Phenotype of minichromosome lines

为了进一步评估选择性压力是否是“迷你染色体”遗传所必需的，选取合适的种子并观察所有后代幼苗的抗药性，表明在有选择性压力和无选择性压力条件下，所有品系均检测到非常高数量的“迷你染色体”遗传，同时发现尽管ptRep AIDR转基因植株数量较多，但是其子代可育且体外表型缺陷并不明显，并且在土壤中生长时比AIBW转化植株缺陷症状较轻；为了进一步证实叶绿体中存在“迷你染色体”，利用转基因花粉给WT植株授粉，产生了对卡那霉素敏感的二代后代，证明了AIDR转基因的母系遗传，这些结果均证实了“迷你染色体”在叶绿体中的积累和表达。

为了评估“迷你染色体”驱动和传统质体驱动基因表达的差异性，研究人员创制了AIIS植株系，在质体中的trnl和trnA基因之间插入与“迷你染色体”相同的表达盒。通过Sourtern Blot检测分析，结果显示，与AIIS插入系相比，在温室条件下，“迷你染色体”策略的蛋白积累增加更为明显，这表明“迷你染色体”可以作为叶绿体中基因表达的有效工具。

综上所述， 该研究证明了“迷你染色体”可以作为植物中蛋白表达的模板，不仅缩短了筛选过程，而且减弱了转基因过程对蛋白表达的不利影响。更重要的是，这一策略为至今为止无法进行细胞器修饰的生物体开发质体转化方法提供了借鉴，在生物技术和合成生物学中具有广泛的应用价值。

参考文献：

【1】Kuroda, H. & Maliga, P. Complementarity of the 16S rRNA penultimate stem with sequences downstream of the AUG destabilizes the plastid mRNAs. Nucleic Acids Res. 29, 970–975 (2001)

【2】Ruf, S., Karcher, D. & Bock, R. Determining the transgene containment level provided by chloroplast transformation. Proc. Natl Acad. Sci. USA 104, 6998–7002 (2007).
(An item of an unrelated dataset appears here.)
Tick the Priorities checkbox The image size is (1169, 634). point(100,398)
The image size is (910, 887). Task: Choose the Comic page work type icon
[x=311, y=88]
【3】Long, B. M. et al. Carboxysome encapsulation of the CO2-fxing enzyme Rubisco in tobacco chloroplasts. Nat. Commun. 9, 3570 (2018).

【4】Bock, R. Genetic engineering of the chloroplast: novel tools and new applications. Curr. Opin. Biotechnol. 26, 7–13 (2014)

【5】Lozano-Durán, R. Geminiviruses for biotechnology: the art of parasite taming. New Phytol. 210, 58–64 (2016).